:: WHAT IS EXPECTED ::
Transcribe this listing exactly; omit the pictures.

:: GIVEN DATA ::
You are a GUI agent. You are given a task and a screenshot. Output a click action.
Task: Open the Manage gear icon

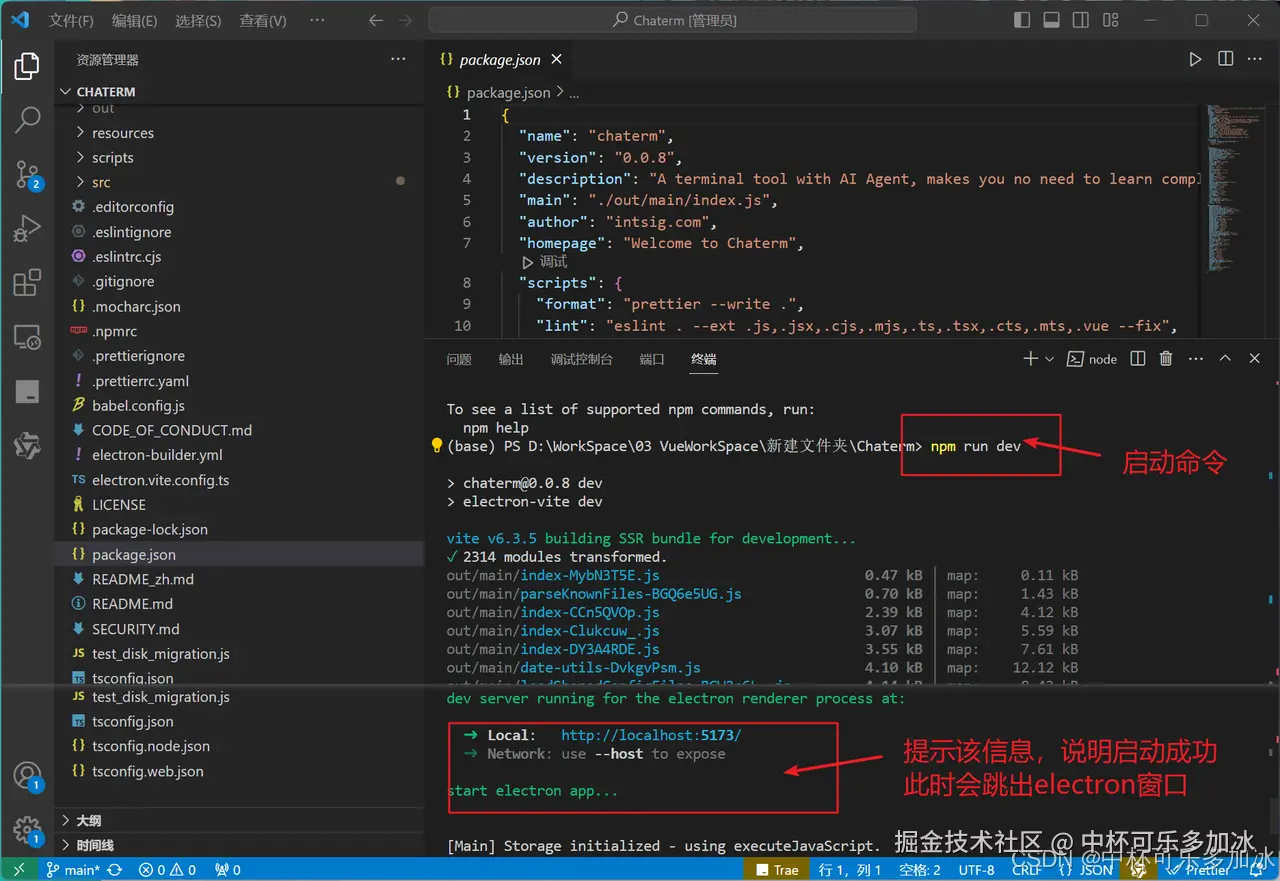click(x=27, y=830)
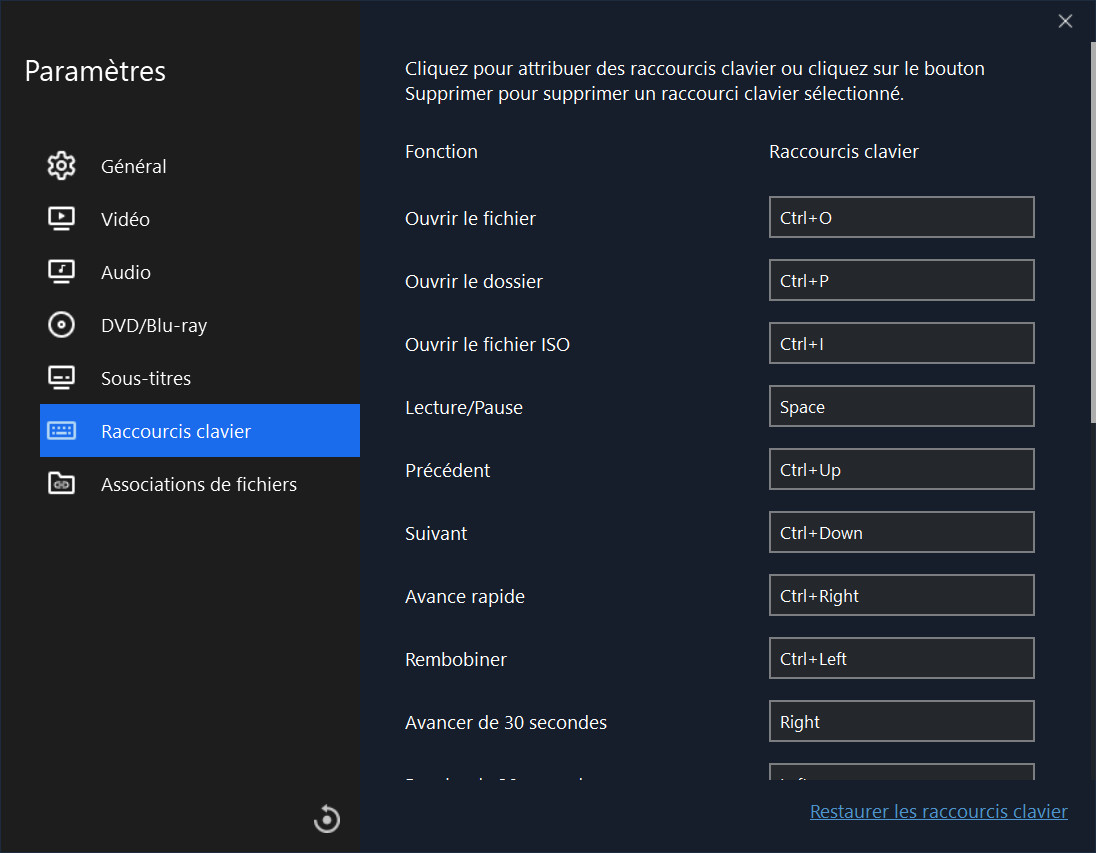Click the Associations de fichiers folder icon
The width and height of the screenshot is (1096, 853).
tap(62, 484)
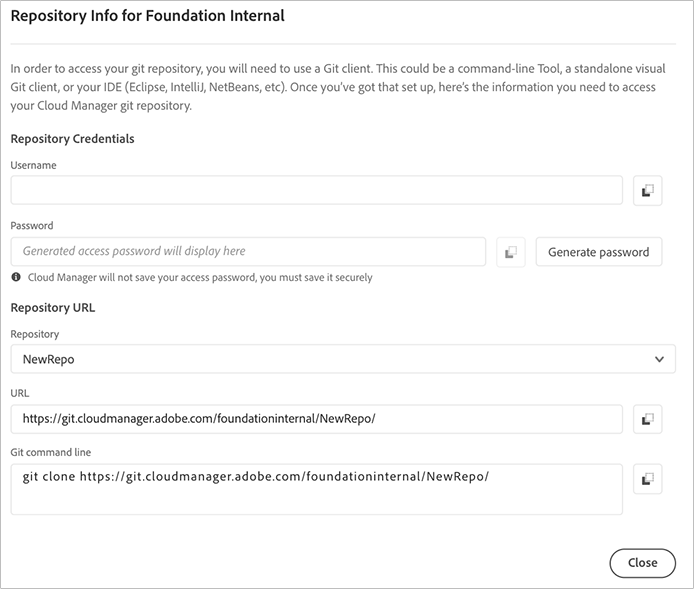Close the Repository Info dialog
The image size is (694, 589).
[642, 562]
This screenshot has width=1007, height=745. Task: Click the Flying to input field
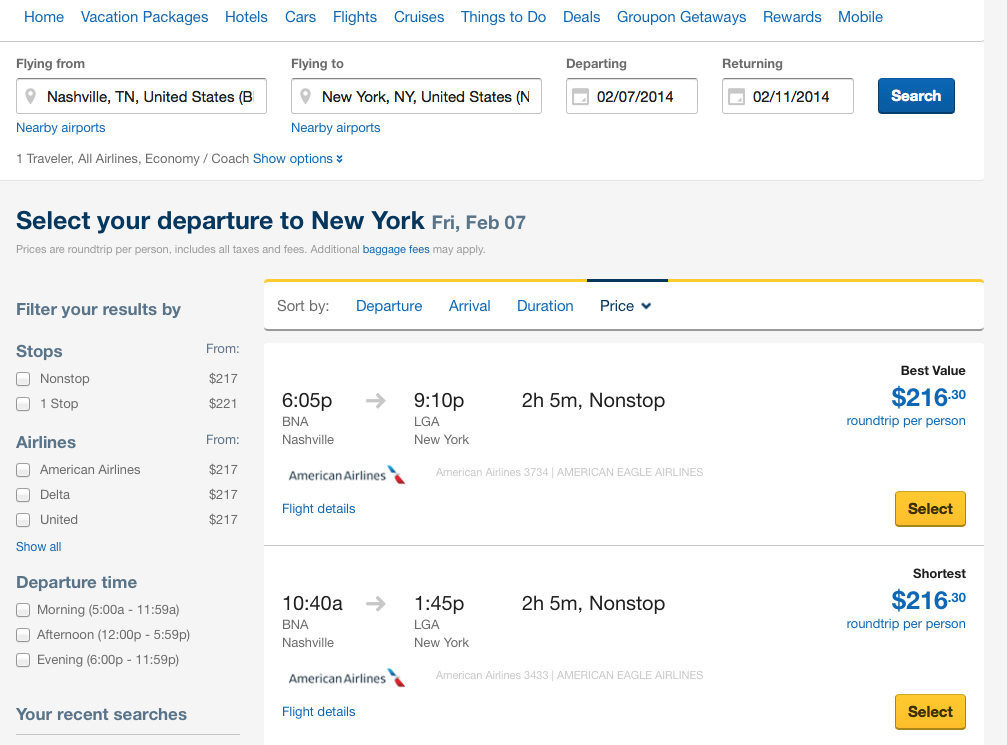pyautogui.click(x=425, y=97)
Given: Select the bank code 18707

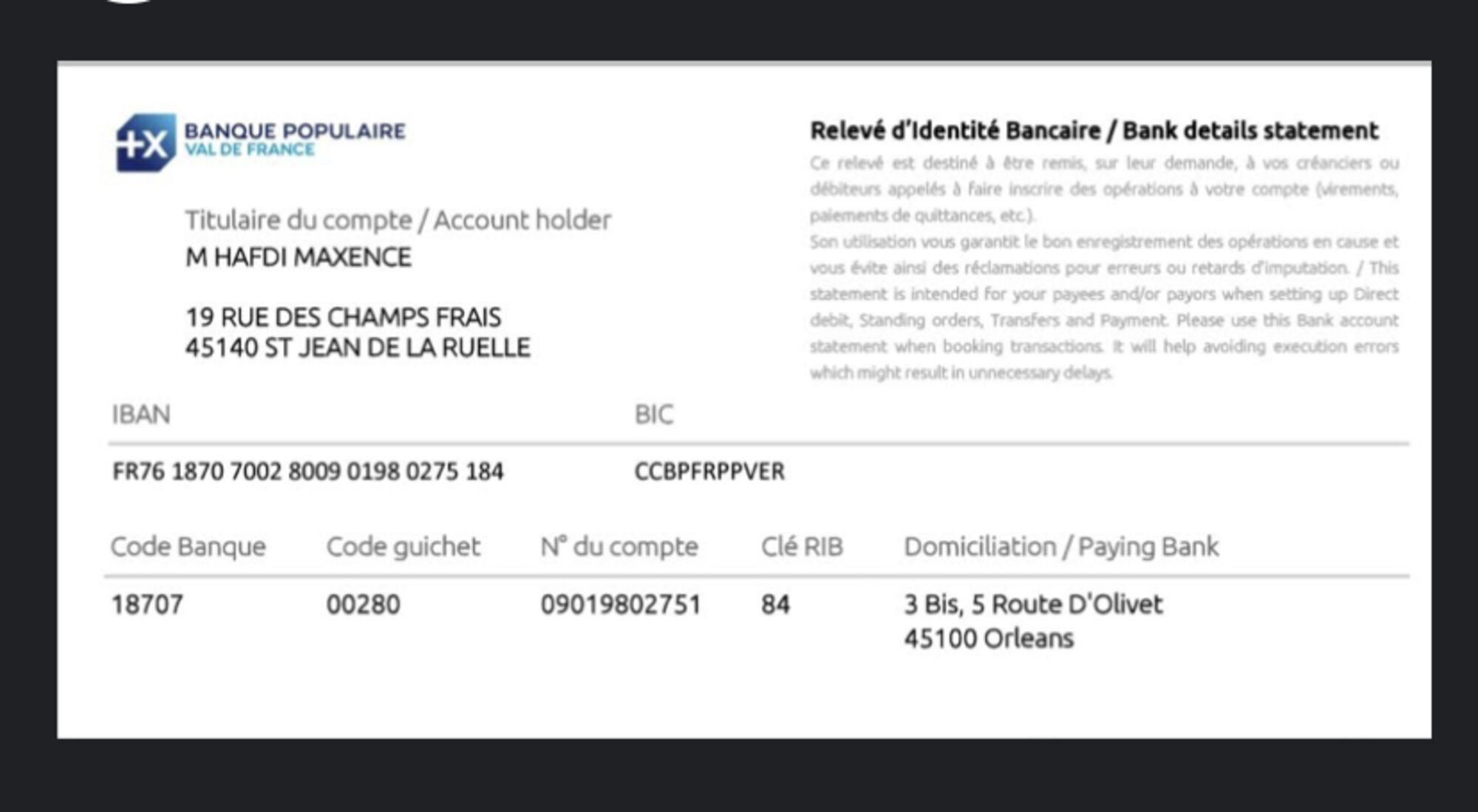Looking at the screenshot, I should [147, 605].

:: FINAL ANSWER ::
You are a GUI agent. You are given a task and a screenshot. Output a click action.
Task: Open the Manage gear icon

click(x=27, y=830)
Click the Associations de fichiers folder icon
The width and height of the screenshot is (1096, 853).
tap(62, 484)
Close the Repository Info dialog
The image size is (694, 589).
[642, 562]
This screenshot has width=1007, height=745. Task: Click the Flying to input field
pyautogui.click(x=425, y=97)
Given: Select the bank code 18707

Looking at the screenshot, I should [147, 605].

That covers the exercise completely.